*** Opening of SELECTED TEXT ***

How to evaluate the Machine Learning models?Part 3

How to evaluate the Machine Learning models? — Part 3

Congratulations everyone- who is reading this metric series, with this article we have came half way in the metric series. This is third part of the metric series where, we will discuss about predicting power score which act as substitute of the correlation and confusion metrics and derived from the confusion metrics which is very important when we evaluate the model using accuracy. The metric derived from the confusion metric act as a justification along with the confusion metric to justify our model. Below is the images of the metric which we are going to discuss in this article.

Fig.1. Metrices
  1. Predicting Power score

Predictive power score is a normalized metric which has range [0,1], it shows up to what extend IV can be used to predict DV. It is alternative to correlation. It is very effective in following ways:

  1. It can detect and summaries linear and non-linear relationship also.
  2. It is asymmetric, i.e. IV to DV not vice versa.

It is slower to correlation in calculation but it is useful in many ways and can give accurate results. This article is focused on the confusion metric therefore I have not described in detail. For other correlation metrics article.

Jupyter Notebook: Link

2. Confusion Metric

Confusion metric is like mother/father of classification metric from which many metric can be derived such as Accuracy, Precision and many other which we are going to discuss. It is applicable to machine learning as well as deep learning models.

If confusion metric is a metric of size m *m ( m is no. of classes) , if we traverse row wise i.e. left to right it represent Actual Value and if we traverse column wise only it represent Predicted Value and the combination of the row can column give the count of the TP, TN, FP, and FN.

*** Close of SELECTED TEXT ***

▸ PROBLEM TO WORK ON:
Summarize the article on evaluating machine learning models in two sentences. The records that come next are separate material and have no link to the article on evaluating machine learning models.

*** Opening of GIVEN ENTRIES ***

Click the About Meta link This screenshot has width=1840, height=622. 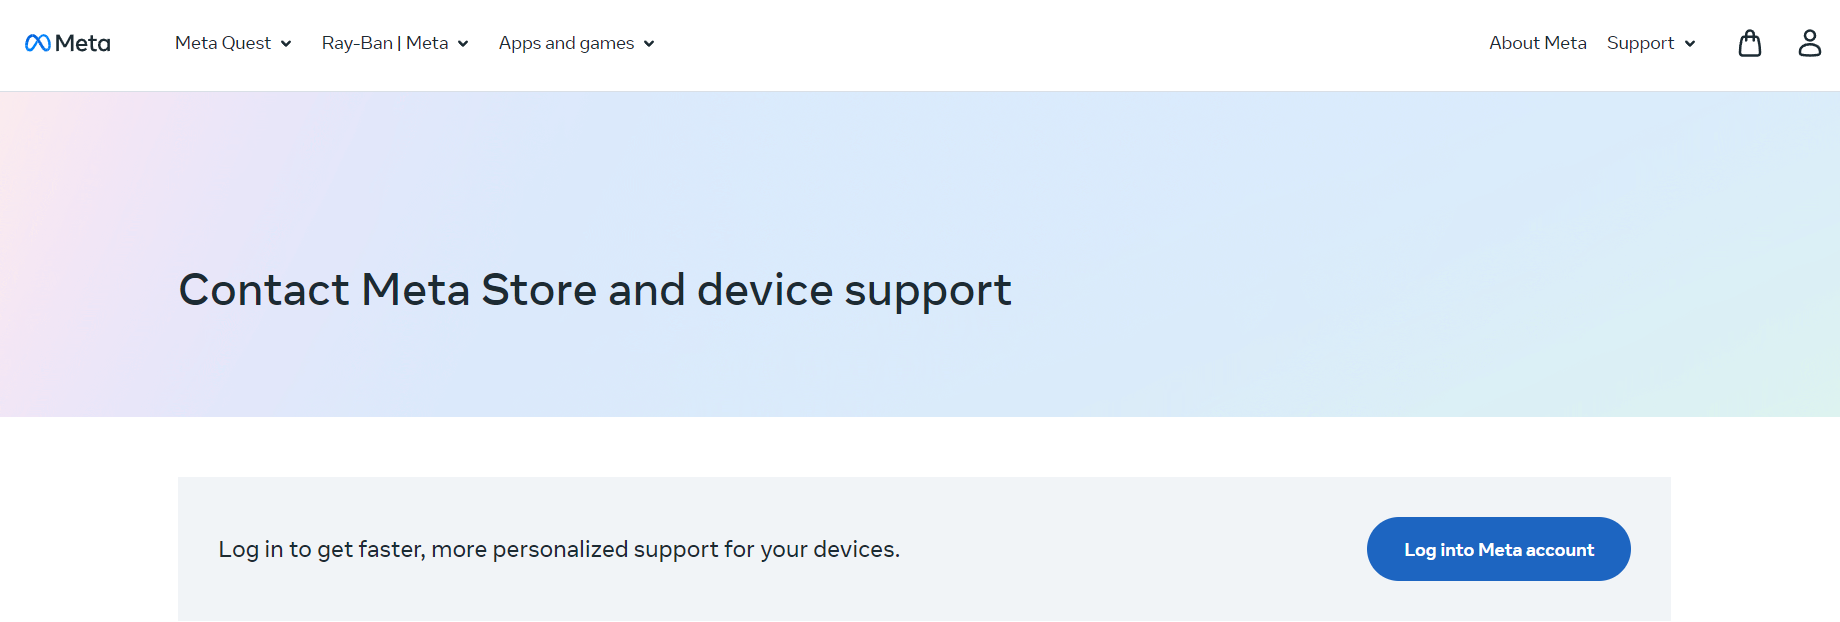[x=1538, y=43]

*** Close of GIVEN ENTRIES ***
*** Opening of GIVEN ENTRIES ***

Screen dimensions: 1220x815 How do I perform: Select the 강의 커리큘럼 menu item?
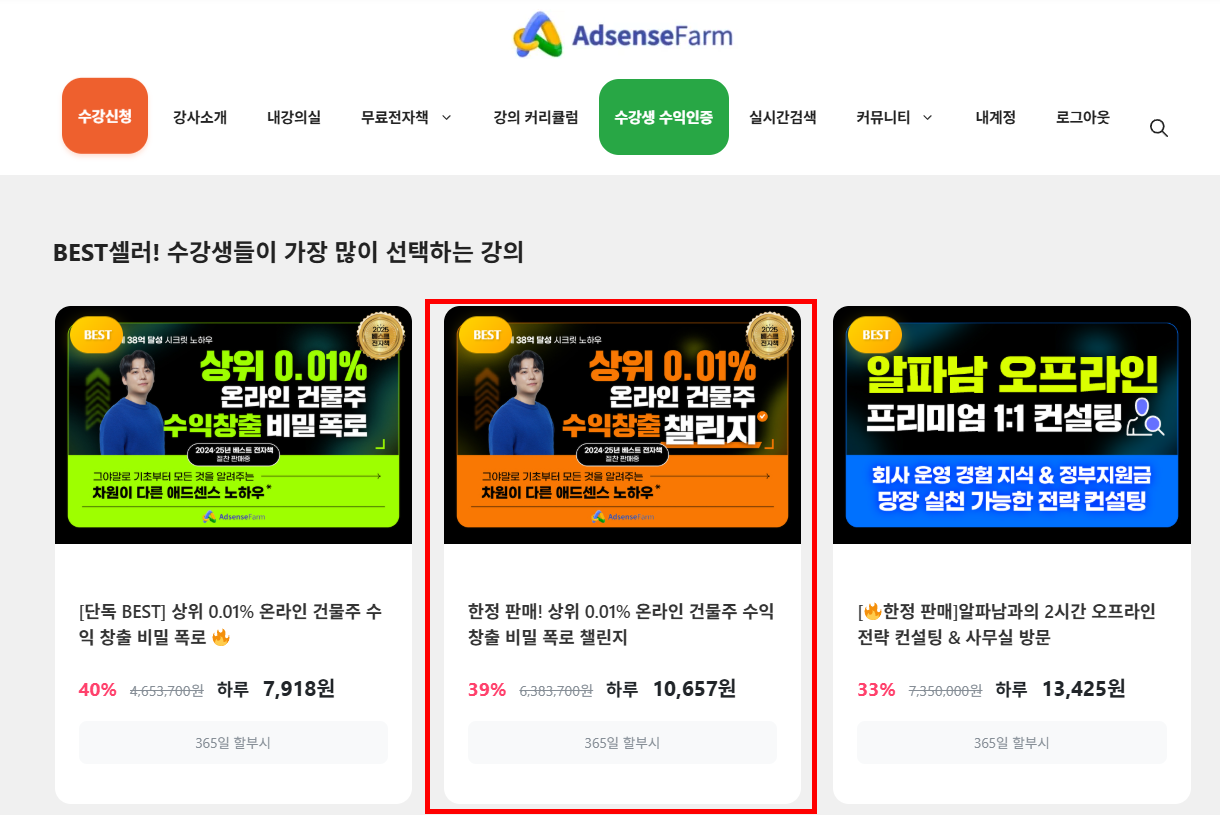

*** Close of GIVEN ENTRIES ***

▸ SOLUTION FOR THIS EXERCISE:
This third part of a series on evaluating machine learning models covers the predictive power score, a normalized metric ranging from 0 to 1 that shows how far IV can be used to predict DV and serves as an alternative to correlation. It then introduces the confusion metric, an m × m grid for m classes from which metrics such as accuracy and precision can be derived, where rows represent actual values and columns represent predicted values.